- _Obiettivo_
Ricopia senza modifiche le righe del materiale che vanno da quella contenente "You are a computer-use" fino alla fine del materiale, estremi inclusi. Nella risposta ometti le immagini.
# # # #
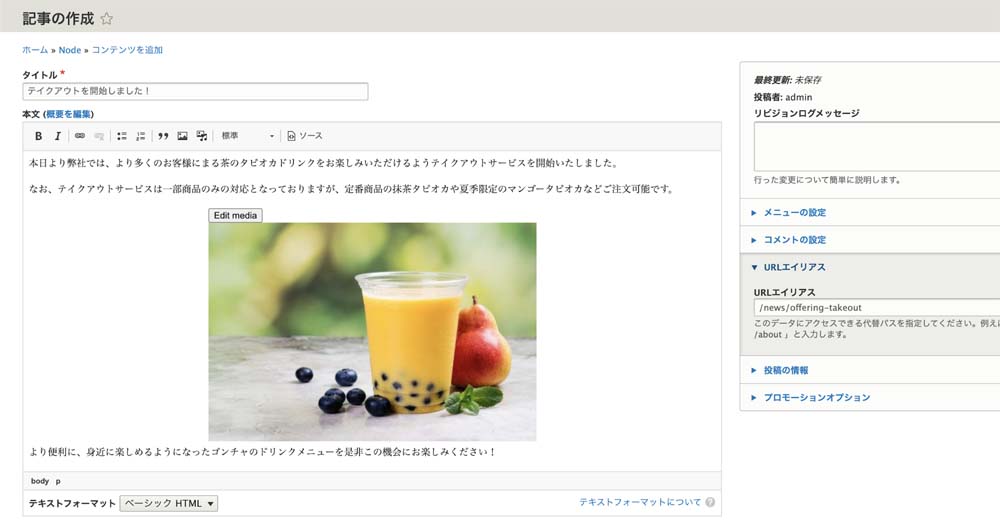This screenshot has height=523, width=1000.
Task: Insert a link using the chain icon
Action: (x=80, y=136)
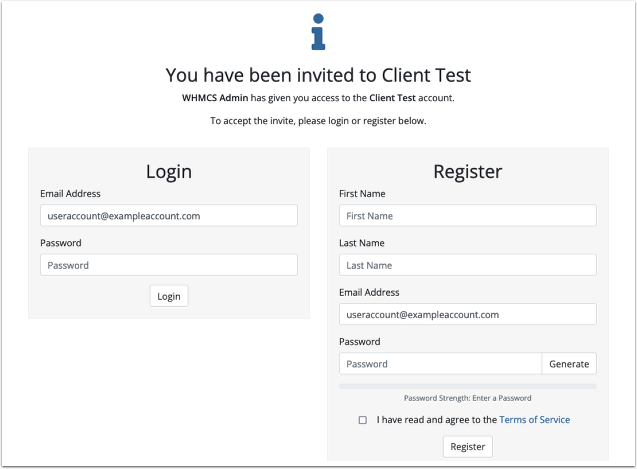The width and height of the screenshot is (637, 469).
Task: Click the Register panel heading
Action: click(x=467, y=171)
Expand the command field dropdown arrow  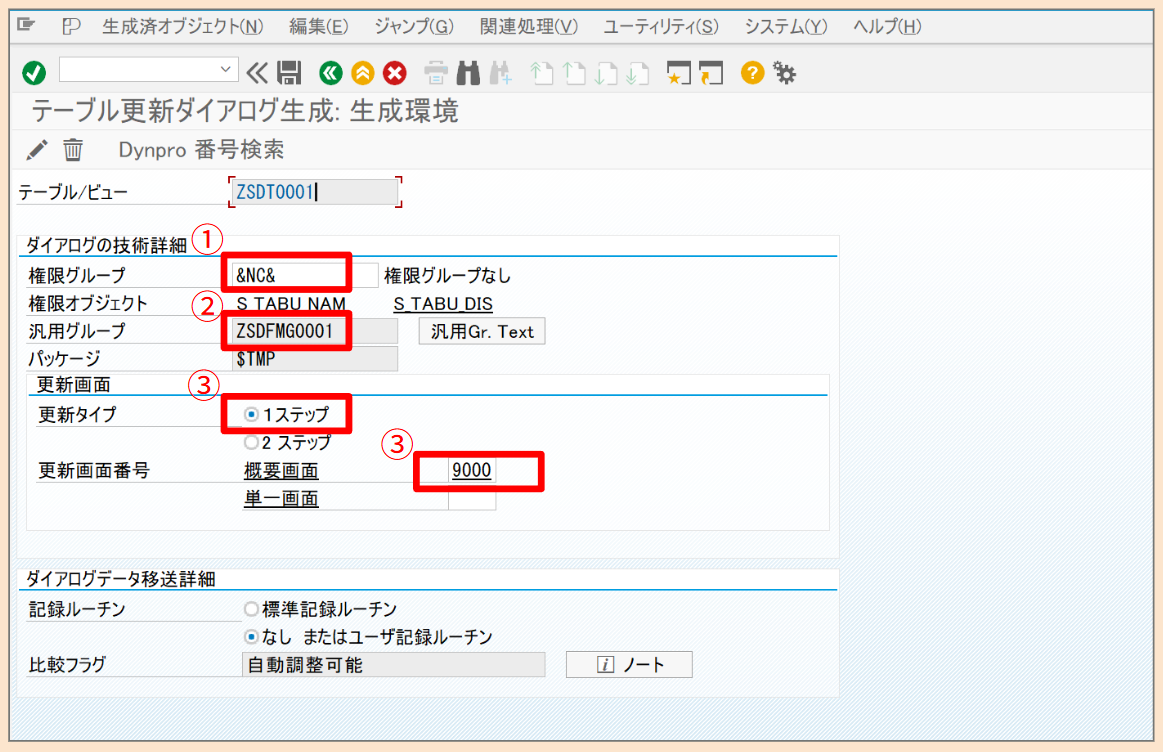point(226,71)
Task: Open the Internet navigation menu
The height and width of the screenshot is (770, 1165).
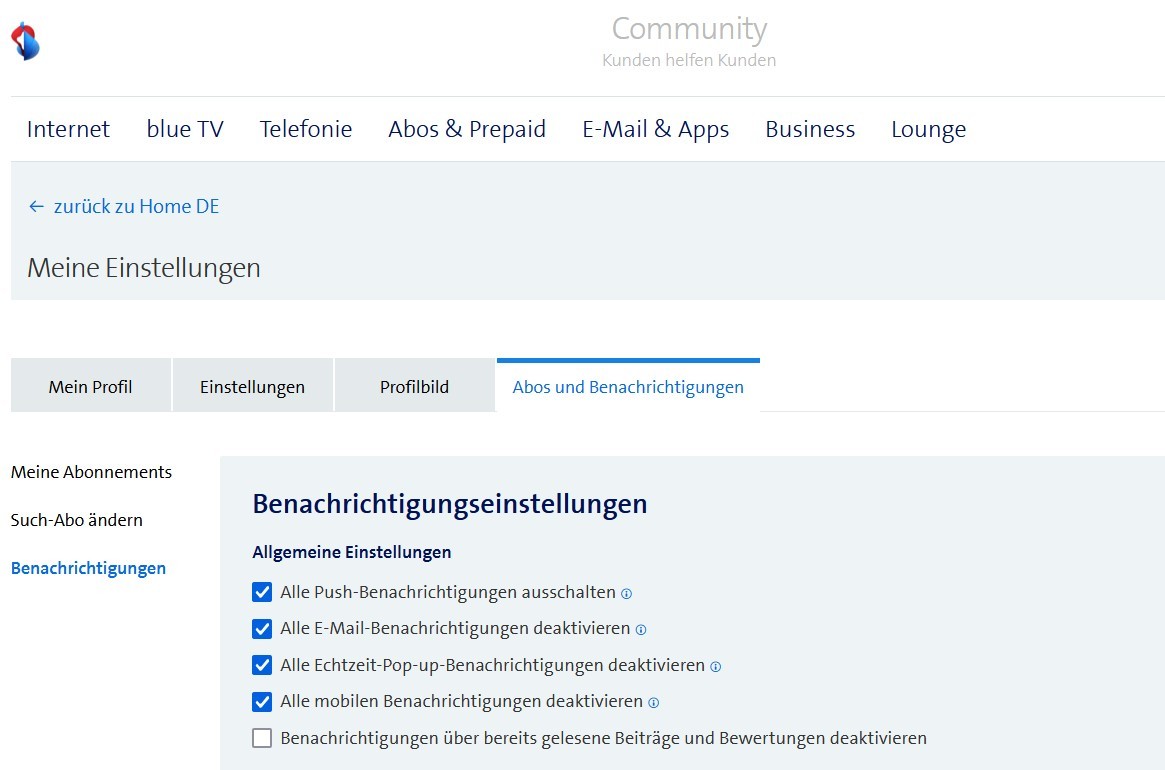Action: tap(68, 129)
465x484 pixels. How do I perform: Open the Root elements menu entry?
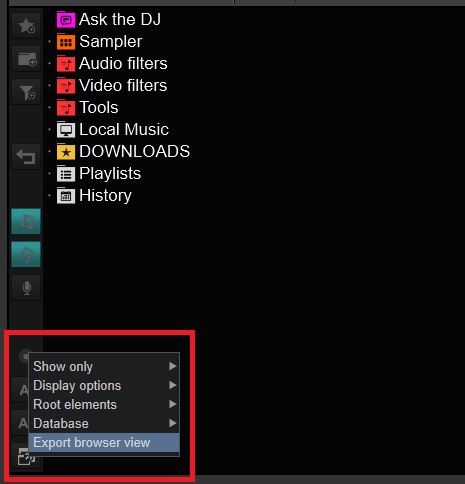pyautogui.click(x=104, y=404)
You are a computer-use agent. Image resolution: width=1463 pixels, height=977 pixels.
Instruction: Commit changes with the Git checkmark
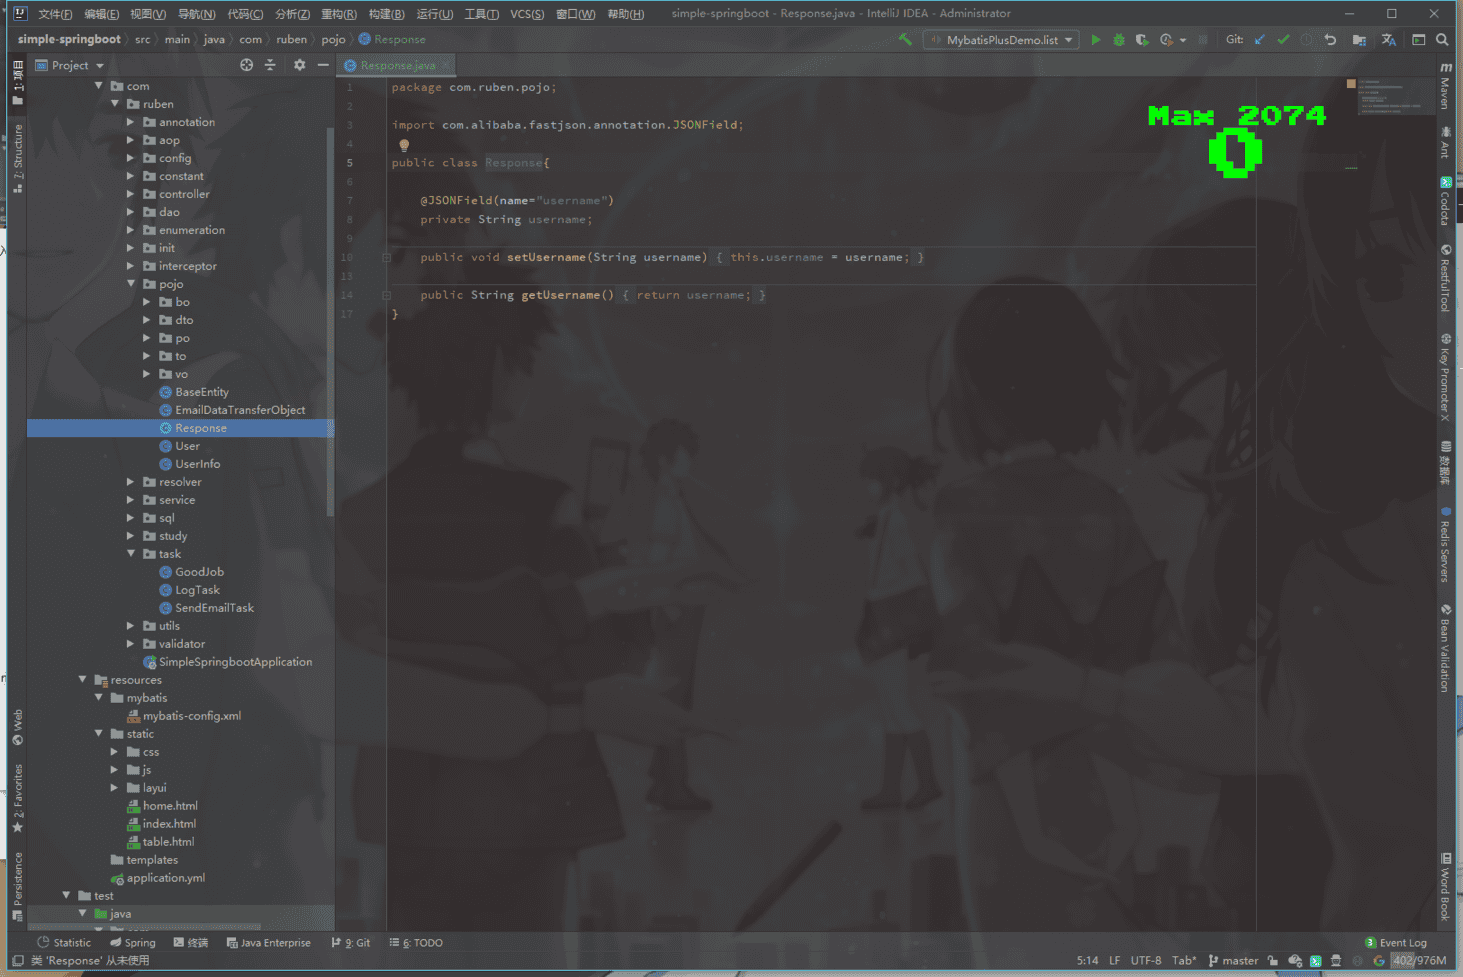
# # # #
- _Risposta qui sotto_
You are a computer-use agent. Image resolution: width=1463 pixels, height=977 pixels.
Instruction: Commit changes with the Git checkmark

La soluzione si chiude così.